### To do
From the data underneath, reproduce exactly the stretch that begins at the line with "Instruction: Open Properties" and ends after the line with "Task: Click the Automatic".

>>

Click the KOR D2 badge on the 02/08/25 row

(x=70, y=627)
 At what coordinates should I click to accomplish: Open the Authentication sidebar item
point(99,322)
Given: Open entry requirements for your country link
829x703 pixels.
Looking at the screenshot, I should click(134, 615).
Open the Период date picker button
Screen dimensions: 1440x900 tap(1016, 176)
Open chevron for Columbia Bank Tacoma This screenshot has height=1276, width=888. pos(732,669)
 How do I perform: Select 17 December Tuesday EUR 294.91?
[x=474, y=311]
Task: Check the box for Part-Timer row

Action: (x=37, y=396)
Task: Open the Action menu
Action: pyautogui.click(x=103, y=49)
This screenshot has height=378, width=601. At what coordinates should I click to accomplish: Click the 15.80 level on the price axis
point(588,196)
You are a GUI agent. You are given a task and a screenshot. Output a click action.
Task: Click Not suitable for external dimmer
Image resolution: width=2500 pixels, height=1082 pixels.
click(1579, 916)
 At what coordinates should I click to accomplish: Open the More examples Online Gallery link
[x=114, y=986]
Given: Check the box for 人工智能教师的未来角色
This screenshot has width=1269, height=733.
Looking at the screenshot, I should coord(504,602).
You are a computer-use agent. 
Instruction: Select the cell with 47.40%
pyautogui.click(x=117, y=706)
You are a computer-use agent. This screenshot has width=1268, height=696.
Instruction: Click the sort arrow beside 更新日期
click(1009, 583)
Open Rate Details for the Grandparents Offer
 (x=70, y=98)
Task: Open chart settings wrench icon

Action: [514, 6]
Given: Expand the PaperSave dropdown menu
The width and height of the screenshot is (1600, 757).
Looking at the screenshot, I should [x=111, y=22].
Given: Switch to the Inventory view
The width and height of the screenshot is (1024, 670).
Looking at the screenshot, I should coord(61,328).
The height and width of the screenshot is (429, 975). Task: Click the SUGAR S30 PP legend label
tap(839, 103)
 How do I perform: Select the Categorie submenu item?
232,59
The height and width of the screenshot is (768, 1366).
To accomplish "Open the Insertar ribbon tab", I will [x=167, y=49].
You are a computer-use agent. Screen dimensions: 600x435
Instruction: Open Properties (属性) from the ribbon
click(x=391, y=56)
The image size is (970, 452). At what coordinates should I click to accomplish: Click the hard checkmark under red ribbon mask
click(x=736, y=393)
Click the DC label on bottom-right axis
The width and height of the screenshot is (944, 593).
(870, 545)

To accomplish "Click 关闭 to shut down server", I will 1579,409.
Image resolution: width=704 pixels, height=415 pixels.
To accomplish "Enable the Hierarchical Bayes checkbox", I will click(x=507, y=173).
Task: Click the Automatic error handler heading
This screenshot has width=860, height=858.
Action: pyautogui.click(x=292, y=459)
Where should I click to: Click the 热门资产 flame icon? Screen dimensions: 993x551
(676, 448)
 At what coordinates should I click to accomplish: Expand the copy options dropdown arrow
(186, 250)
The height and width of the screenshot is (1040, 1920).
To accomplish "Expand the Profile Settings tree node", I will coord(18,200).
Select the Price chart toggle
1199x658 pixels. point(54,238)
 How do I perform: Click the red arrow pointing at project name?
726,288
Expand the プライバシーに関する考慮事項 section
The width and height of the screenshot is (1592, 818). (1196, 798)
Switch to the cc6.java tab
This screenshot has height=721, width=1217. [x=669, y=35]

<<

### Problem solution
Instruction: Open Properties (属性) from the ribbon
click(x=391, y=56)
The image size is (970, 452). At what coordinates should I click to accomplish: Click the hard checkmark under red ribbon mask
click(x=736, y=393)
Click the DC label on bottom-right axis
The width and height of the screenshot is (944, 593).
(870, 545)

To accomplish "Click 关闭 to shut down server", I will 1579,409.
Image resolution: width=704 pixels, height=415 pixels.
To accomplish "Enable the Hierarchical Bayes checkbox", I will click(x=507, y=173).
Task: Click the Automatic error handler heading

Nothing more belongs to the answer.